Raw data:
[Start]

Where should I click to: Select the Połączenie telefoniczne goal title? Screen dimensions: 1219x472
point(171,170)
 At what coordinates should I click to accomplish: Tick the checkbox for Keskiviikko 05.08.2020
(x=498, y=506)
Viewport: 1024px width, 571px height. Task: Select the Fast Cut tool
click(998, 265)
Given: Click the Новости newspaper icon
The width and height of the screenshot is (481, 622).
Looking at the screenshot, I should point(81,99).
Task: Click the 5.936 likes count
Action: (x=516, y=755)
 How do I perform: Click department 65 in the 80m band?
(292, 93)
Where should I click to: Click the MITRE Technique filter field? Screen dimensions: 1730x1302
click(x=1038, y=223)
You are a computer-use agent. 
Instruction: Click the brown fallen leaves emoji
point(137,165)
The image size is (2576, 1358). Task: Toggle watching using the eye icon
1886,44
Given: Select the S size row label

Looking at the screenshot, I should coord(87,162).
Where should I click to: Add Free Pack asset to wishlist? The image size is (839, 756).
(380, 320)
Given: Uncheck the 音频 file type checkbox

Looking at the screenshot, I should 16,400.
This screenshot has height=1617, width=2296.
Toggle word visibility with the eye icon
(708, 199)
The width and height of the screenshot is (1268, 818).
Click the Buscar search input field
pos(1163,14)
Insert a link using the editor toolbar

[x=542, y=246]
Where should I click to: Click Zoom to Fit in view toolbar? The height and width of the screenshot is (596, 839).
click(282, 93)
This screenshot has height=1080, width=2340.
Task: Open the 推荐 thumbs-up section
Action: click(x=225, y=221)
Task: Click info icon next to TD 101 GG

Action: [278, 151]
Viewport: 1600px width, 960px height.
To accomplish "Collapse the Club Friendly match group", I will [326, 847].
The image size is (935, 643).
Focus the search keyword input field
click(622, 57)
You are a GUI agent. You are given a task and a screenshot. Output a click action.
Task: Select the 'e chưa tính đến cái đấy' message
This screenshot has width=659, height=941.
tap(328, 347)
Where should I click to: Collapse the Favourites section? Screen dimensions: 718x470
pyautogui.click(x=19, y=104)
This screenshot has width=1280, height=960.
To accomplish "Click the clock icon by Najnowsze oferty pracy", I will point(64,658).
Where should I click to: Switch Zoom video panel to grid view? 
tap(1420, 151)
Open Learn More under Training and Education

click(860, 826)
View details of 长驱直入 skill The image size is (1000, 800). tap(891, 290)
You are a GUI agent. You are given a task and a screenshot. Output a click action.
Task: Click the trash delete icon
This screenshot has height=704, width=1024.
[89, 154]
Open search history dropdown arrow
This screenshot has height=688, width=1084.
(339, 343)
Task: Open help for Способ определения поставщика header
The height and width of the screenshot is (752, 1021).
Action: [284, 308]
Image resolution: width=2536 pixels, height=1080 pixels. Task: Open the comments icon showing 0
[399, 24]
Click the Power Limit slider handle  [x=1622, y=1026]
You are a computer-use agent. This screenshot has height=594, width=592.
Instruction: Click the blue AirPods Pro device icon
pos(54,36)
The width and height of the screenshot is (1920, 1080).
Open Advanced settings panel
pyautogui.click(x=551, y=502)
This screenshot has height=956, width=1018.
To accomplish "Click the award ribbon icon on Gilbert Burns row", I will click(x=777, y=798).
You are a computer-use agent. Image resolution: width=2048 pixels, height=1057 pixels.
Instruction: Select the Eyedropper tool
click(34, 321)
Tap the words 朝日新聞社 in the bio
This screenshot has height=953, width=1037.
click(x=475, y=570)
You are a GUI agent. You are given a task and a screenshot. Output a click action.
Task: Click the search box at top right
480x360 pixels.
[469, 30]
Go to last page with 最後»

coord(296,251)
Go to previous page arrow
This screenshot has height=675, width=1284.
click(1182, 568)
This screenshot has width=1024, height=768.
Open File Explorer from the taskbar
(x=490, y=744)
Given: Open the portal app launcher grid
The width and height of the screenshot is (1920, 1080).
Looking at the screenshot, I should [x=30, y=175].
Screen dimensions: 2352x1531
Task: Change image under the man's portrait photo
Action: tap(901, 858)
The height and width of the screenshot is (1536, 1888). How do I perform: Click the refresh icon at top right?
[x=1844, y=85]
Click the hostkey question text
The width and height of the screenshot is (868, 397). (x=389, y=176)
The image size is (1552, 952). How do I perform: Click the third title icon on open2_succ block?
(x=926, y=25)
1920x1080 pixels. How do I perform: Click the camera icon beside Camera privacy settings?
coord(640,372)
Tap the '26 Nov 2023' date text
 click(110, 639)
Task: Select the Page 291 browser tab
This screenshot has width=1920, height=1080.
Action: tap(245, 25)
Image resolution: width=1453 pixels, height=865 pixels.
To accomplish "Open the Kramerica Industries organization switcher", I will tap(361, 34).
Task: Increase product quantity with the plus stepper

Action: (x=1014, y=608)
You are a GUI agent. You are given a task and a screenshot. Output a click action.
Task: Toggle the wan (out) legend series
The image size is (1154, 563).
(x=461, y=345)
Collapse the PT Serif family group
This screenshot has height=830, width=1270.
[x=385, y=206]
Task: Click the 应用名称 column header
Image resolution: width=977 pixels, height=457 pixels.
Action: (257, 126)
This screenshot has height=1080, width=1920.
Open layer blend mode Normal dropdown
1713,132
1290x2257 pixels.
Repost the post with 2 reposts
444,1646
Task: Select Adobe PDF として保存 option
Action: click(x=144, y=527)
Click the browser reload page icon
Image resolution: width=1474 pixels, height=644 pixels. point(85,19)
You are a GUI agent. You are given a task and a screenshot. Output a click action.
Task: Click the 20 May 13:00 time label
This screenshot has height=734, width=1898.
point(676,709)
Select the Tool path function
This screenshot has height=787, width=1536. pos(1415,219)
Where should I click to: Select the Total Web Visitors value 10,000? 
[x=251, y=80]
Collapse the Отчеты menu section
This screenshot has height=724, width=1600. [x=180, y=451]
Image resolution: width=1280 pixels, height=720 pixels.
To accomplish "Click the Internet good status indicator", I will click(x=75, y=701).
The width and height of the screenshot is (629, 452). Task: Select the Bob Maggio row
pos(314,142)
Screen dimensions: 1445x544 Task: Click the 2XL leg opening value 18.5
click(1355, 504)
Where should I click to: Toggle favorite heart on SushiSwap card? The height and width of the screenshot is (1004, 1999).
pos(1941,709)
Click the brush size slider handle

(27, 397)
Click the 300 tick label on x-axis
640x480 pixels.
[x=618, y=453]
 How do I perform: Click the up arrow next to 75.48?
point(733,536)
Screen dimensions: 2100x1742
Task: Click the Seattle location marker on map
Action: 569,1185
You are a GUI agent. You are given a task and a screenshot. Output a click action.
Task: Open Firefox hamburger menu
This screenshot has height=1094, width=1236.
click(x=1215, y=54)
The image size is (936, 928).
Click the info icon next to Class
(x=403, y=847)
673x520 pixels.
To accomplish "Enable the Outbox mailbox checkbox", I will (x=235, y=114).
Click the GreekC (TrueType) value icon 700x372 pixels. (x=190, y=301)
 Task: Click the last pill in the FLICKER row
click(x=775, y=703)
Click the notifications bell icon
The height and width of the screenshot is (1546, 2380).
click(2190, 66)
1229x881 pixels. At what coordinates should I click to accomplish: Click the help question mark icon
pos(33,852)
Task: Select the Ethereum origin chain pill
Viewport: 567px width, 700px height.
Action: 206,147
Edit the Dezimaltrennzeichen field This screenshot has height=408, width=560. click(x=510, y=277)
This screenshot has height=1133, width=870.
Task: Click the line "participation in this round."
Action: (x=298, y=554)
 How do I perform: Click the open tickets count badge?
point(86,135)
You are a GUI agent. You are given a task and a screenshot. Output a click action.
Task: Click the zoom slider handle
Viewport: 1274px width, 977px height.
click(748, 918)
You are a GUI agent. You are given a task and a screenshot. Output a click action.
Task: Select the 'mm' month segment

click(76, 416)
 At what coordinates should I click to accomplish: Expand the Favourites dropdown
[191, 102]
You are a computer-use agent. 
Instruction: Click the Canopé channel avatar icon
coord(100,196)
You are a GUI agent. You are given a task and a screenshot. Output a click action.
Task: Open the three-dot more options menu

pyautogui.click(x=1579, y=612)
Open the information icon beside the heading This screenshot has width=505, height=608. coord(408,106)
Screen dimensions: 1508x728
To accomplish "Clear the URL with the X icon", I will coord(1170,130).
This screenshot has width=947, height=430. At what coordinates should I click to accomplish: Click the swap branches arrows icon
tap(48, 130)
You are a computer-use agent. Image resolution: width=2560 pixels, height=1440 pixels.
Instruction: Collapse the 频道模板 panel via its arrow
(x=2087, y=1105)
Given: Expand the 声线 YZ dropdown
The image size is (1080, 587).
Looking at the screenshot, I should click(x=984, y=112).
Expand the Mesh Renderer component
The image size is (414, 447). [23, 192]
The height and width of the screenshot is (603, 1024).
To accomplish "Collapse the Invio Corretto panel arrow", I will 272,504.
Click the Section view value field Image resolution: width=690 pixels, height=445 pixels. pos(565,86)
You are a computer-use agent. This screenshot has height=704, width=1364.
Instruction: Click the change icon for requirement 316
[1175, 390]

[End]

▶ _WHAT YOU WILL DO_
Could you reproduce the data word for word, starting with its first line and going on through the line that contains "(x=498, y=506)"?

▶ _RESPONSE BELOW_
Where should I click to: Select the Połączenie telefoniczne goal title? Screen dimensions: 1219x472
point(171,170)
 At what coordinates should I click to accomplish: Tick the checkbox for Keskiviikko 05.08.2020
(x=498, y=506)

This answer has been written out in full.